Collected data
········
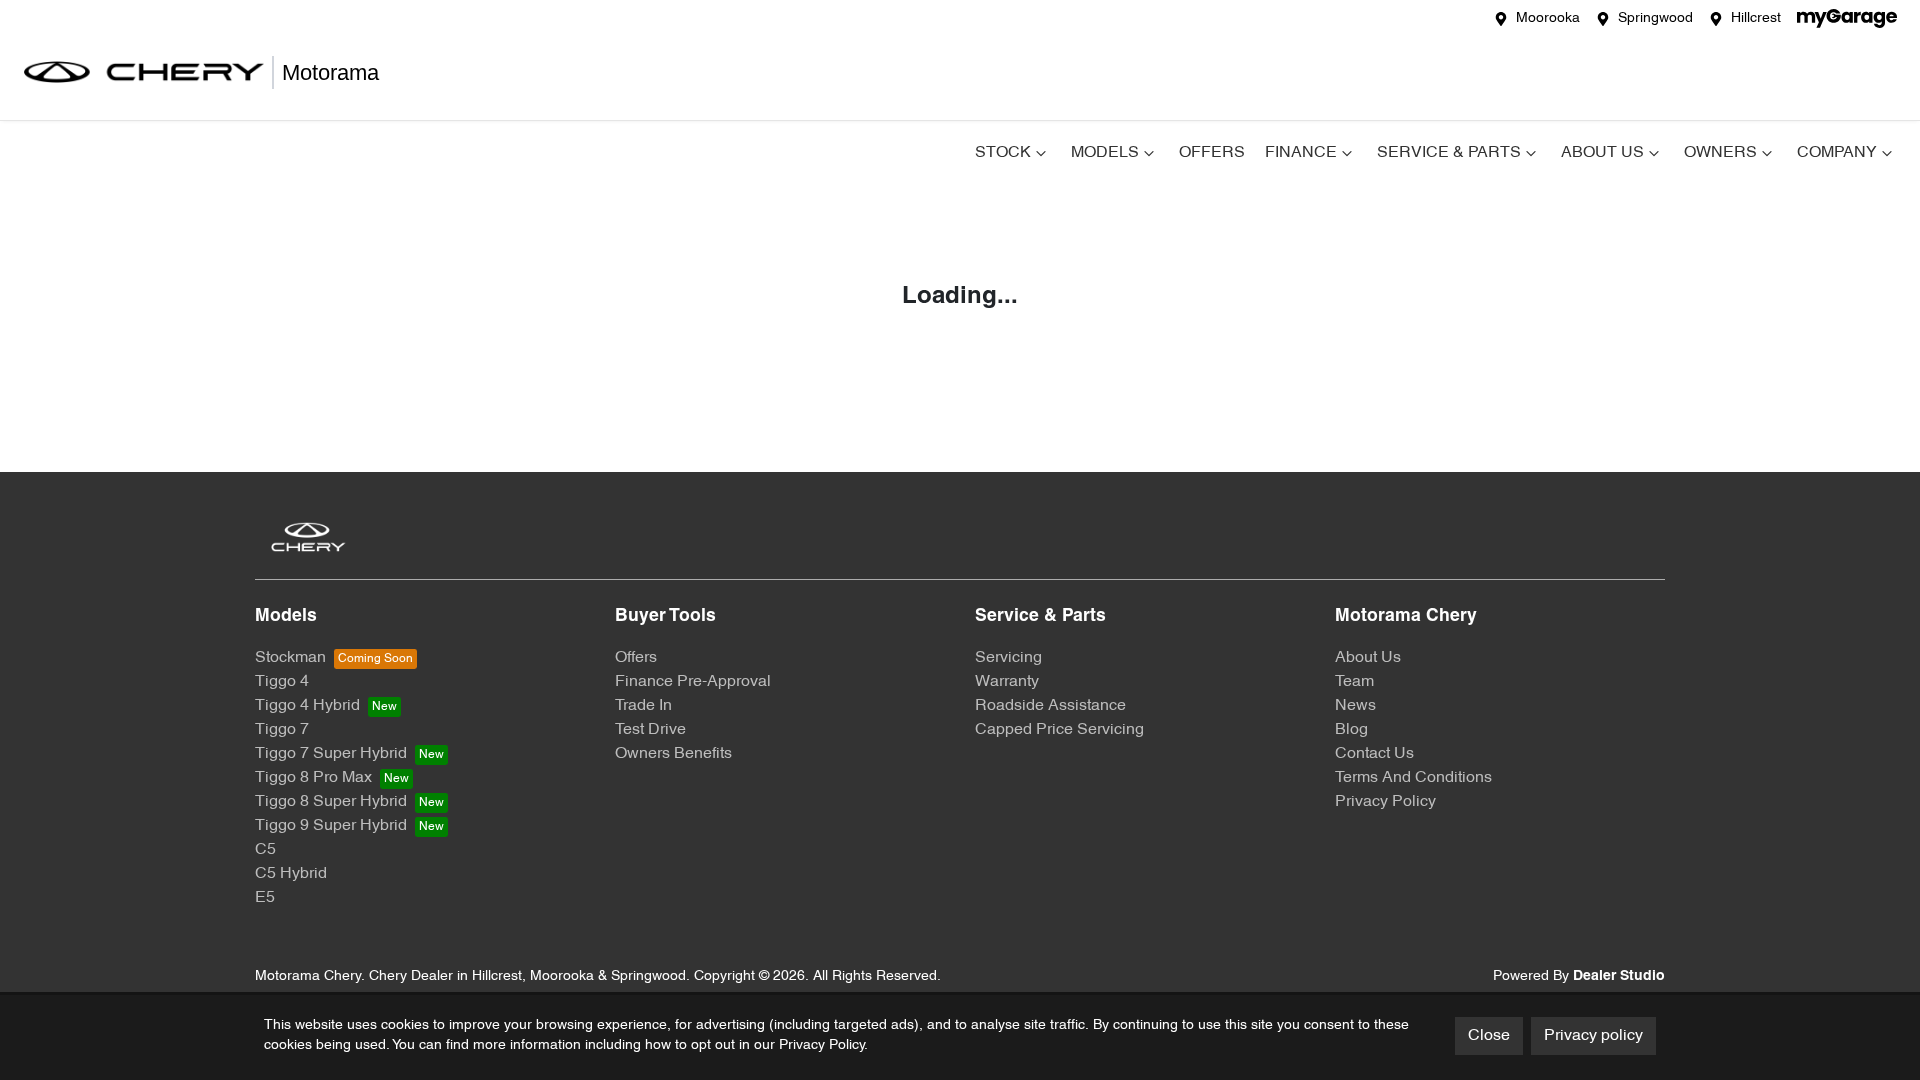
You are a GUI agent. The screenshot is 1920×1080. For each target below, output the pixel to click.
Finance (1301, 153)
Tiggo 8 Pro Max (313, 778)
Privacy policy (1593, 1036)
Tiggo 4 (282, 682)
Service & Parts (1449, 153)
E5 (265, 898)
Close (1489, 1036)
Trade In (643, 706)
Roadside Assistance (1050, 706)
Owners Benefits (673, 754)
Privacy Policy (1385, 802)
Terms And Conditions (1413, 778)
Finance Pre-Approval (693, 682)
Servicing (1008, 658)
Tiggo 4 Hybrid (307, 706)
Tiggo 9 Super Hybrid (331, 826)
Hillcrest (1756, 18)
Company (1837, 153)
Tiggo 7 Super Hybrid (331, 754)
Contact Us (1374, 754)
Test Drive (650, 730)
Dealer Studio (1619, 976)
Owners (1720, 153)
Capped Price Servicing (1059, 730)
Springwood (1655, 18)
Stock (1003, 153)
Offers (1212, 153)
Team (1354, 682)
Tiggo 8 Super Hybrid (331, 802)
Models (1105, 153)
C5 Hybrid (291, 874)
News (1355, 706)
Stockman (290, 658)
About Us (1602, 153)
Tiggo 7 (282, 730)
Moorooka (1548, 18)
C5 (265, 850)
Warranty (1007, 682)
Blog (1351, 730)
········
Output all the entries exactly, minus any pictures.

You are a GUI agent. The screenshot is 1920×1080. For each target below, output the pixel to click.
Finance (1301, 153)
Tiggo 8 Pro Max (313, 778)
Privacy policy (1593, 1036)
Tiggo 4 (282, 682)
Service & Parts (1449, 153)
E5 (265, 898)
Close (1489, 1036)
Trade In (643, 706)
Roadside Assistance (1050, 706)
Owners Benefits (673, 754)
Privacy Policy (1385, 802)
Terms And Conditions (1413, 778)
Finance Pre-Approval (693, 682)
Servicing (1008, 658)
Tiggo 4 Hybrid (307, 706)
Tiggo 9 Super Hybrid (331, 826)
Hillcrest (1756, 18)
Company (1837, 153)
Tiggo 7 Super Hybrid (331, 754)
Contact Us (1374, 754)
Test Drive (650, 730)
Dealer Studio (1619, 976)
Owners (1720, 153)
Capped Price Servicing (1059, 730)
Springwood (1655, 18)
Stock (1003, 153)
Offers (1212, 153)
Team (1354, 682)
Tiggo 8 Super Hybrid (331, 802)
Models (1105, 153)
C5 Hybrid (291, 874)
News (1355, 706)
Stockman (290, 658)
About Us (1602, 153)
Tiggo 7 (282, 730)
Moorooka (1548, 18)
C5 (265, 850)
Warranty (1007, 682)
Blog (1351, 730)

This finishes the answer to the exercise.